L’honnêteté nous oblige à reconnaître que l’humanité a connu par le passé des épidémies planétaires autrement plus meurtrières que celle du coronavirus, à une époque où le Marché ne faisait pas sa loi, quand la mondialisation n’était pas une réalité, au temps où le niveau de pollution n’avait pas conduit à l’invention du concept d’écologie. Et si le nombre des victimes reste inacceptable, notre modernité hygiéniste que je dénonce quotidiennement, ainsi que la nature, totalitaire, de nos systèmes que je combats sans relâche, nous a évité le pire.
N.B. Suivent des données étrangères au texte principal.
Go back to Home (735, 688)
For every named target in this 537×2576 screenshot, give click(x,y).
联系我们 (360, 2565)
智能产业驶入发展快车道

Oui, l’honnêteté m’oblige à écrire cela. Pourtant, la promiscuité, la civilisation urbaine, sont, en la matière, le premier facteur de risque. Souvenons-nous qu’avant l’arrivée des Européens en Amérique, les maladies n’y existaient pratiquement pas et que des germes mortels y furent introduit dans le but d’exterminer les Amérindiens.

Et l’on peut se demander si les grandes épidémies n’ont pas été des « purges », dans des mondes trop pleins, comme une réponse que je ne qualifierai pas de divine, à l’excessive croissance démographique. On connait ces élevages intensifs (de saumons, de volailles, de bovins …) qui n’échappent à la ruine virale que parce que les animaux sont bourrés d’antibiotiques. L’homme a cessé d’être un homme pour devenir un animal de rente, stabulé dans des cages, nourris par le marché qu’ils nourrissent. Et le responsable en est cet attelage infernal du marché et de la bureaucratie étatique.

J’entends certains dire (c’était la prédiction, à moins que ce ne fût la doctrine de Stephen Hawkins) que l’avenir de l’humanité est dans la conquête spatiale et la colonisation de nouvelles planètes. Je pense effectivement qu’il va nous falloir faire un choix entre deux options ; et si l’on peut faire des reproches à la classe politique, c’est bien de ne pas poser la question sous cette forme et de ne pas se retourner vers le citoyen pour lui demander de trancher.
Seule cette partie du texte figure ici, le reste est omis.